Technology can transform teaching and instruction, but it also requires that families work with Le Sueur-Henderson school to provide a safe and secure online learning environment. Click on the links below to learn more about online safety.

Digital Health & Wellness:

Maintaining a Healthy Balance with Technology

As parents, we certainly can't be with our children constantly to monitor the potentially inappropriate material they may encounter. But we can help them learn to make good choices. We can take advantage of teachable moments to compare media content and messages to our family values--perhaps when watching a TV commercial or show, viewing a website, movie, or discussing the lyrics to a song.

Digital Health and Wellness is an important parent-child discussion to revisit frequently with your child, from elementary school through high school. Experts warn that children are most vulnerable to online dangers while in their own home. While many potential dangers are filtered so students can't access them at schools, parents sometimes forget that children may have direct access to inappropriate sites at home unless they take action.

Know the expectations at school.

Understand the expectations for use on a school issued device by reading the ISD 2397 Student Device Handbook and the Acceptable Use Policy approved by the school board.

Communicate expectations at home.

Have a conversation with your child about what online activities should be taking place online at home (specifically when parents aren't presence.
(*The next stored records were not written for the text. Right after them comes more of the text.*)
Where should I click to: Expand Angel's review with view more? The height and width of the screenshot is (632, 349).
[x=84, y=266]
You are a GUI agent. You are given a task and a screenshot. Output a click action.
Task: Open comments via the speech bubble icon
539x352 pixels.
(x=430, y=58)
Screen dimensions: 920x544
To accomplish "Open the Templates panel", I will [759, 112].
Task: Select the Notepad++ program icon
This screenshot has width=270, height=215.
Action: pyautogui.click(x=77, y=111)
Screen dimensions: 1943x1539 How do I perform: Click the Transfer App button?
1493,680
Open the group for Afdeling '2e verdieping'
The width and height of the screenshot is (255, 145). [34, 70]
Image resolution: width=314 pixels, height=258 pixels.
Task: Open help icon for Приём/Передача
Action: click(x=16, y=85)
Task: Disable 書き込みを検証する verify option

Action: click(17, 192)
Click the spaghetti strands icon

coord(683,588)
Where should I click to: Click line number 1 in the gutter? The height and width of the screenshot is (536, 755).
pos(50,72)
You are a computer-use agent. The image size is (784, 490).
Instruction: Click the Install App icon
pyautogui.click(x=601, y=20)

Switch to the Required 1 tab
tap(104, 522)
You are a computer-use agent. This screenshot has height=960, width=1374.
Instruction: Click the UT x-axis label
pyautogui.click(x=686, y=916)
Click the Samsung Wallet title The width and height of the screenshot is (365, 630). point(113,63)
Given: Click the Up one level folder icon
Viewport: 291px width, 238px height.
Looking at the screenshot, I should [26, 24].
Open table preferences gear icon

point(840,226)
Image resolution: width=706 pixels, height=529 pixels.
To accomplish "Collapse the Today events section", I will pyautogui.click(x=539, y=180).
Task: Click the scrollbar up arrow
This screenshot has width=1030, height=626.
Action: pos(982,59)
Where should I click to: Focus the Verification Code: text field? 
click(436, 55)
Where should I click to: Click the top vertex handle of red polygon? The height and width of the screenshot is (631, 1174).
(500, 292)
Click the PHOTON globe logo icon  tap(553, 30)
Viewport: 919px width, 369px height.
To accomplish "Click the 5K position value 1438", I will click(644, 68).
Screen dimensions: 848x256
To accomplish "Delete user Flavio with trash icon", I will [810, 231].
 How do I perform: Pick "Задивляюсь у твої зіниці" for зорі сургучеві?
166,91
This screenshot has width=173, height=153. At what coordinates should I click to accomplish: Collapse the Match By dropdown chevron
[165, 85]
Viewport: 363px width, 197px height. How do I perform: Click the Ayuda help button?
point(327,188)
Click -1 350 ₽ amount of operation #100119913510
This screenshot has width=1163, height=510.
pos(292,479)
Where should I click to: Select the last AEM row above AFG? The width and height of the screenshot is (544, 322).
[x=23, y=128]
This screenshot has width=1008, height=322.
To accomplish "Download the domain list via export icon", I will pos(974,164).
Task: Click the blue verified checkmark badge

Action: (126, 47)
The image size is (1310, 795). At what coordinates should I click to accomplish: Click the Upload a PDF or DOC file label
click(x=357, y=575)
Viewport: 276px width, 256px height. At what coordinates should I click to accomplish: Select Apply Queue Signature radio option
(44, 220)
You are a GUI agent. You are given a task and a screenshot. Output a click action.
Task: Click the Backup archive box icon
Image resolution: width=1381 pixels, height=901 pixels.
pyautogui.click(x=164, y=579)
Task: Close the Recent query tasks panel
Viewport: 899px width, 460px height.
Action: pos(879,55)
Media contracts are great tools to facilitate these conversations and can be found at Common Sense Media or NetSmartz.

You can filter the internet, too.

While a digital internet filter is an essential tool in keeping children safe on the internet, nothing can replace your presence in their digital lives. Frequent monitoring of all social media accounts will help you see the public messages your child is sharing and sharing passwords so you can log in to their accounts will help you see the messages they are sending and receiving that are not public.

Give it a rest, but not in the bedroom.

Parenting experts suggest charging all technology devices, from cell phones to Chromebooks, in a common family room overnight. This will help discourage late night, unmonitored use. Don't allow your son or daughter to sleep with their cell phone or Chromebook. Remember to model appropriate use and balance of technology in your own life, too.

Talk about the responsibility to respect and protect.

Digital citizenship (responsible use on the internet) is an important skill for students in the 21st century. We have adopted six simple statements: Respect yourself, Protect yourself; Respect others, Protect others, Respect intellectual property, and Protect intellectual property. These six conditions of digital citizenship are detailed in the ISD 2397 Student Device Handbook.